Rojo is in charge of caring for Dillon and the dozens of other patients whose life stories are literally being forgotten.

"Our families struggle every day because they see their loved one fading more and more each time," Rojo said.

So, Rojo decided to try something she had never done before. She teamed up with Community College of Aurora Instructor, Rachel Blue Ankney, to create a project called "The Stories of the Forgotten."

"I mean, I've done profile papers in high school, but nothing like this," Mat Romero, student, said.

Rojo brought Dillon and about 20 other residents to meet with Romero and his classmates in the English 121 class at the Community College of Aurora campus. Romero was paired up with Dillon who spent most of his life working in Hollywood as a special effects and sound technician.

Romero says he has to sift through the lucid moments to get information about Dillon's past.

"A couple of times, he was saying that he was working on a movie, and he just got done with it like three weeks ago," Romero said.

Jose Rodriguez is a student who met with Maude Adams, a long-time foster parent. Rodriguez says this experience is eye-opening for students.

"People like me don't really think about people like her," Rodriguez said.

Monse Sanabrea talked with Betty Van Zetten who used to work for the FBI under J. Edgar Hoover.

"Maybe this paper will help them remember things they have forgot," Sanabrea said.

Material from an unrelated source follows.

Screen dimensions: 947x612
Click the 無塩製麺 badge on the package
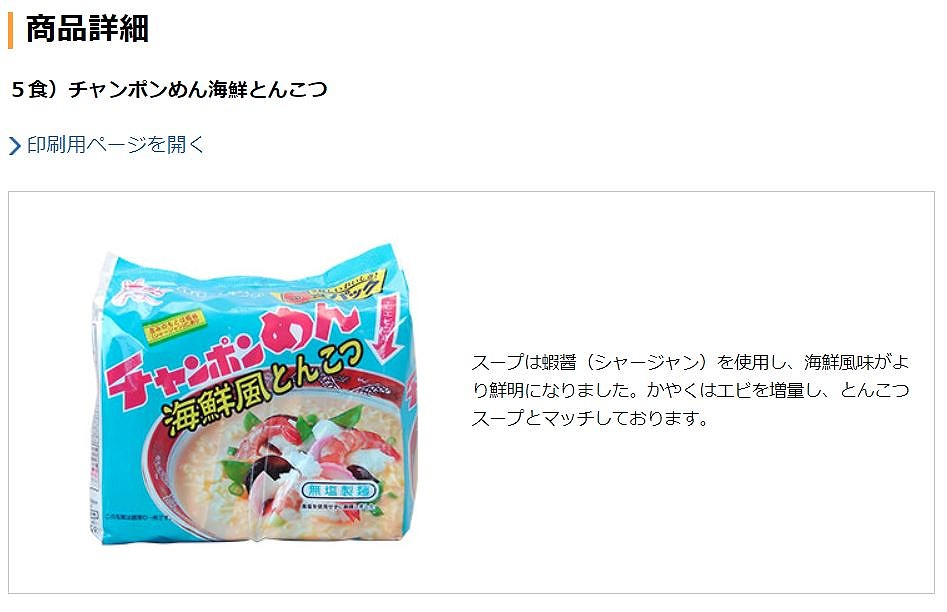pyautogui.click(x=338, y=490)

Rojo says her residents enjoyed the two campus visits with the students.

"All our residents were smiling, which was worth everything," Rojo said.

She hopes the papers will be meaningful to their loved ones.

"I think that this paper captures, you know, a moment for the families and they'll be able to reflect back on it," Rojo said.

A few weeks later, Dillon's sister Cherie Tippett goes to Brookdale see her brother and hear Romero read the essay for the first time.

"Well, I'm choked up," Tippett said. "It'll mean a lot to us."

Romero reads his essay entitled, "Dan the Sound Man." He talks about the Dillon's childhood growing up in Chicago to the work that he did on movies like "Tora! Tora! Tora!" and the famous television show "Bewitched." Dillon created the iconic "nose twitch" sound that occurs when the main character Samantha used to conjure her magic on the show.

"I really enjoyed the project, getting to know someone that had done so much," Romero said.

Tippett says she enjoyed Romero's paper.

"I thought it was wonderful. I really did," Tippett said. "I thought he captured my brother in a lot of areas. It was heartfelt."

It was memories chronicled forever. Dillon says he is thankful.

"Well, it was wonderful to my heart," Dillon said. "It's a pleasure and honor for me."